Another big problem with warrants is that they’ve become rubber stamps. Paul Ohm has long contended that “warrant and probable cause requirements are often quite toothless requirements that the government will be able to meet with ease.”
A recent empirical study by Miguel de Figueiredo, Brett Hashimoto, and Dane Thorley revealed that “Ninety-eight percent of warrant reviews eventually result in an approval, and over 93% are approved on first submission. Further, we find that the median time for review is only three minutes.” Even worse, “one out of every ten warrants is opened, reviewed, and approved in sixty seconds or less.”
Warrants are not supposed to just be paperwork to dress up whatever the government wants to do. They must serve as a major check on government power.
As Andrew Guthrie Ferguson argues in his great new book, “No matter how law-abiding or upstanding you consider yourself, the safeguards built into our legal system—search warrants, judicial oversight, concepts like probable cause—are too weak to protect us from the self-surveillance systems we are building.” [Read the first chapter online]
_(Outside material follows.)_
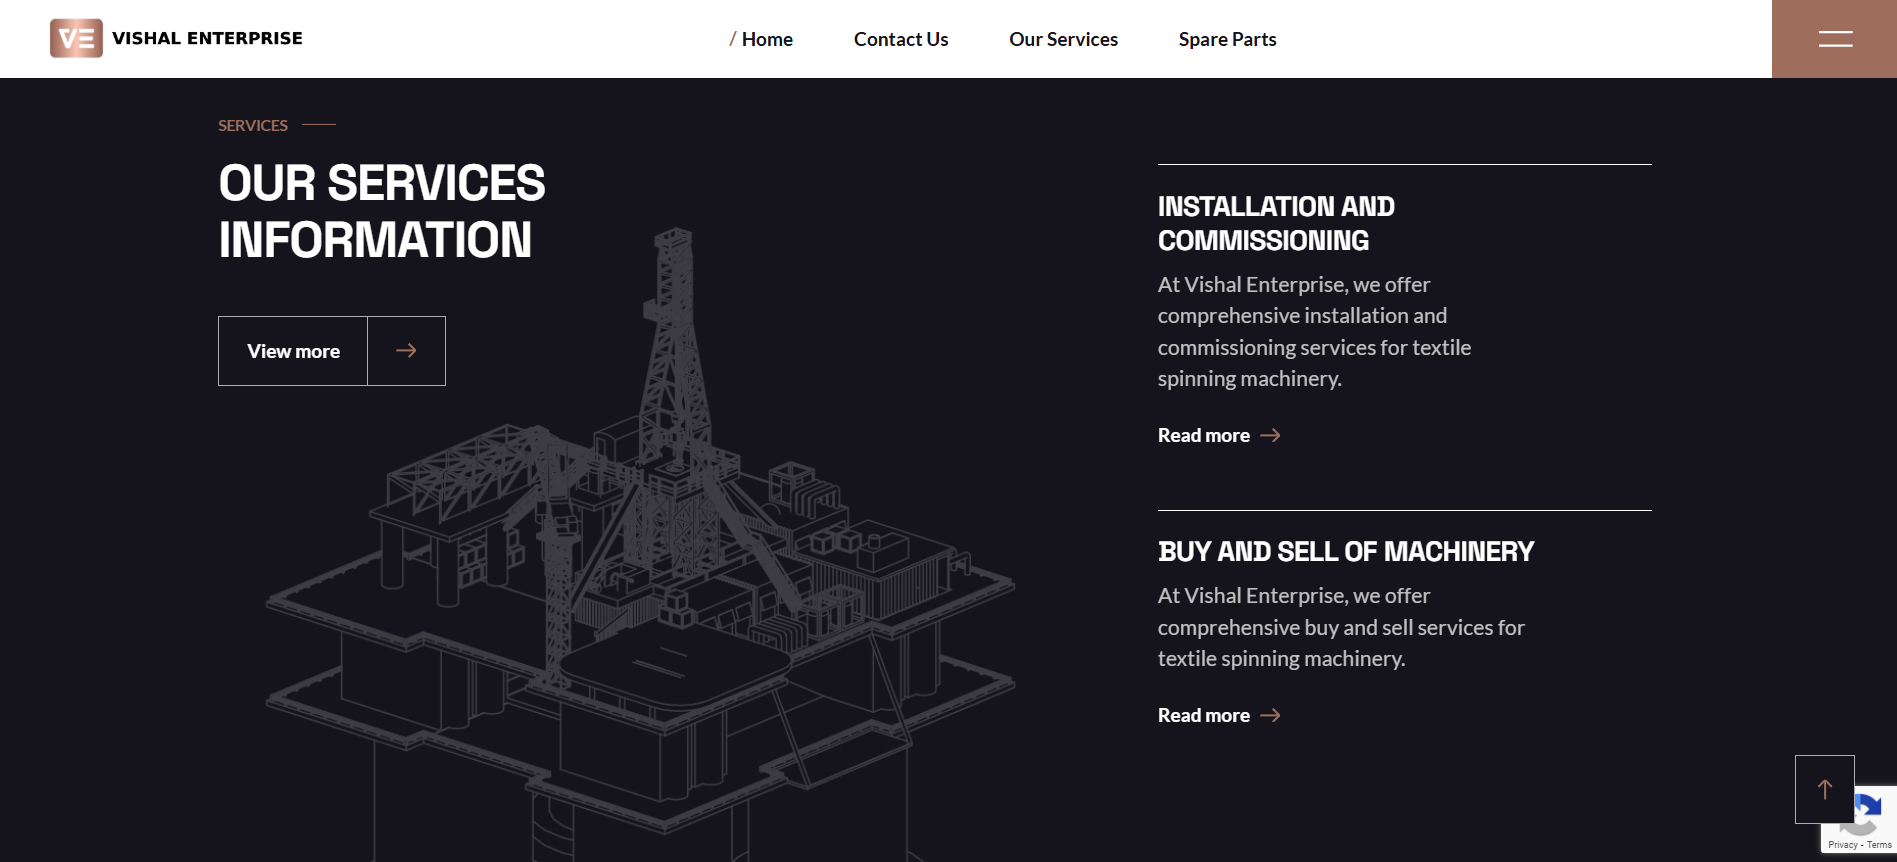Open the reCAPTCHA Privacy link
Viewport: 1897px width, 862px height.
[1842, 845]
4. The federal government is ignoring the entire Fourth Amendment warrant process.
Recent news has revealed that the federal government might be ignoring the warrant process altogether. According to the AP: “Federal immigration officers are asserting sweeping power to forcibly enter people’s homes without a judge’s warrant, according to an internal Immigration and Customs Enforcement memo obtained by The Associated Press, marking a sharp reversal of longstanding guidance meant to respect constitutional limits on government searches.”
If the Fourth Amendment is just a suggestion, some nice words on parchment but little else, then it’s meaningless.
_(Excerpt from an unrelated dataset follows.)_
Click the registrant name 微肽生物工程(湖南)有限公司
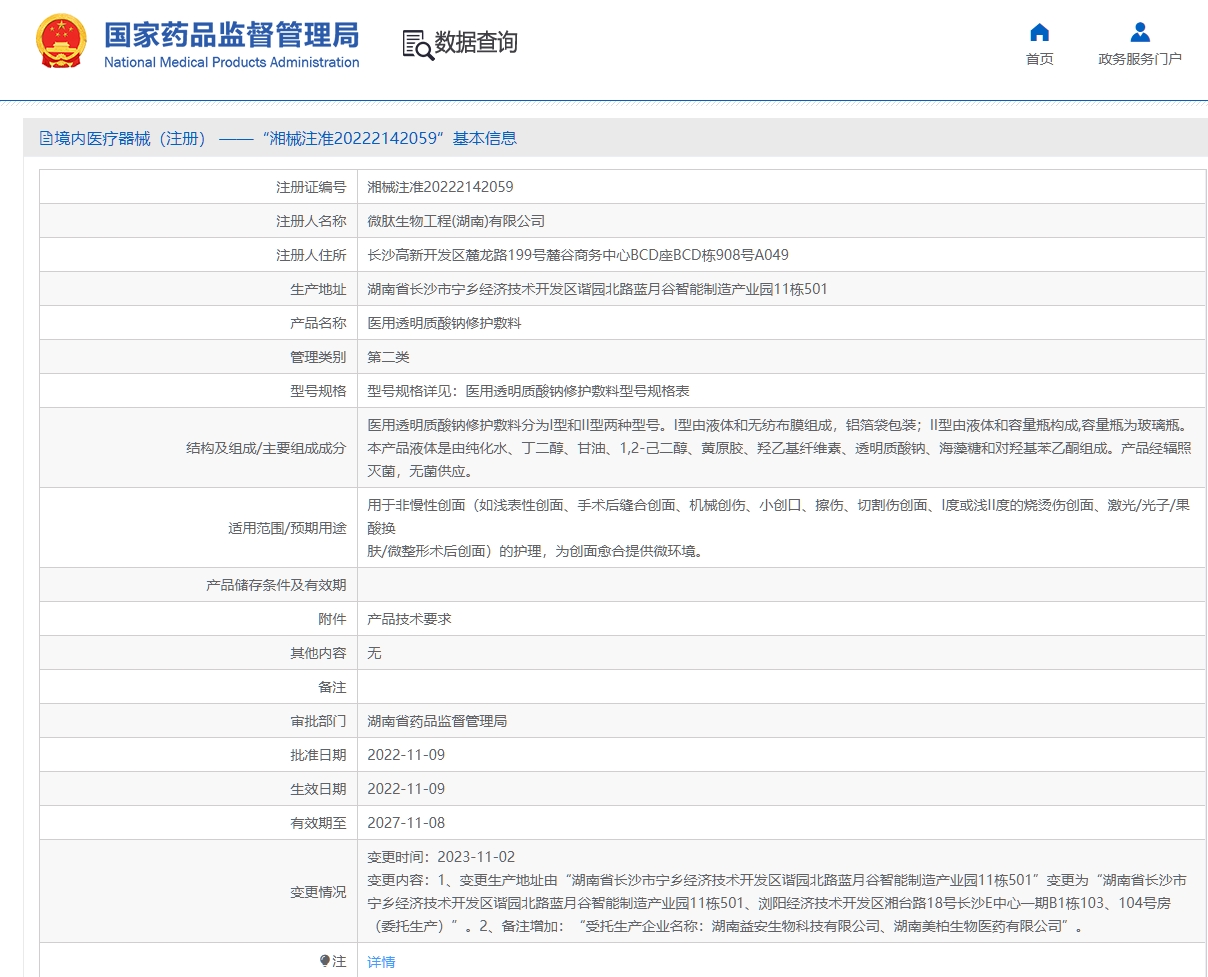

5. Warrants focus mainly on government data collection and protections are lacking on government data use and retention.
In today’s age of Big Data, it’s not enough to merely limit the data the government gathers. The government already has enormous quantities of data, and the government can use AI to find out all sorts of new things about us by analyzing that data. Limiting data collection is just one part of a much larger equation.
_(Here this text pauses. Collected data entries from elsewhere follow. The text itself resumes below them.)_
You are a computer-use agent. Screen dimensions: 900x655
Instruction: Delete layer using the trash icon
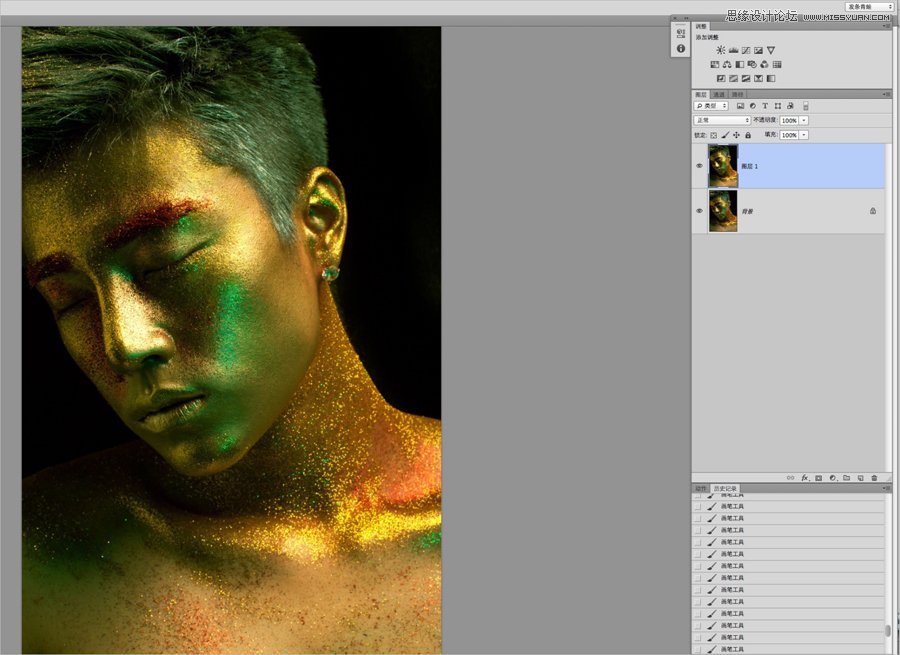click(874, 478)
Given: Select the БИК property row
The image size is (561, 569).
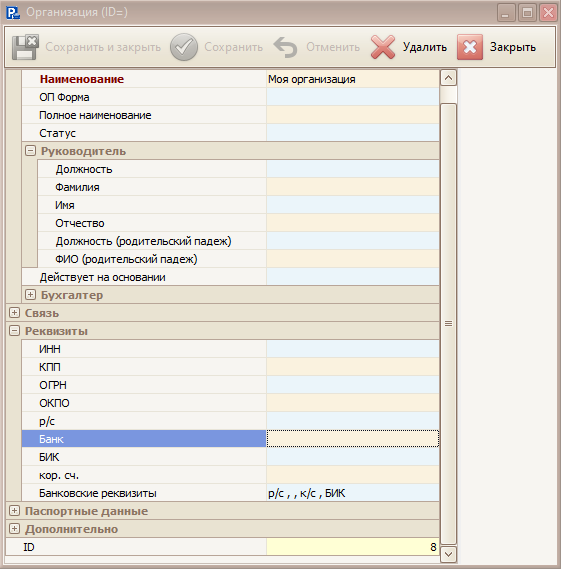Looking at the screenshot, I should click(230, 457).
The text of the Fourth Amendment is broad enough to encompass far more than requiring warrants for government data gathering. It prohibits “unreasonable searches or seizures.” There is no reason why a “search” can’t be more broadly understood to encompass use and analysis of data after it is obtained. A “seizure” can be viewed beyond the moment something is seized and extended through the entire time it is retained. Other amendments can also provide protection, such as the First Amendment. I argued long ago that the First Amendment can also be a source of criminal procedure.
For these reasons, I don’t think warrants are enough to meet the moment we’re in. When the rule of law is being dismantled, when existing law is muddled up with incoherent doctrine, when there are great divisions about what should be criminalized, warrants are woefully insufficient to protect us.
We need real separation of powers that won’t break down like our current system has been. We need stronger structural mechanisms; too much in our system relies on good faith. We need less data gathering by companies so there’s less data for the government to gather.
And we need laws that build in protections to surveillance technologies so we don’t have to rely solely on the conscience of companies like Anthropic that refuse to give the government AI systems for mass surveillance. Our privacy and fundamental liberties shouldn’t depend upon mere corporate ethics. For every company that has red lines, there are others that don’t.
For more ideas about what can be done to protect ourselves, read my new article, Privacy in Authoritarian Times, 67 B.C. L. Rev. (2026).
Certainly, forbidding general warrants like geofence warrants in Chatrie is a start—actually, it’s the bare minimum. But much more must be done to have the robust protection against government power the Framers to the Constitution envisioned.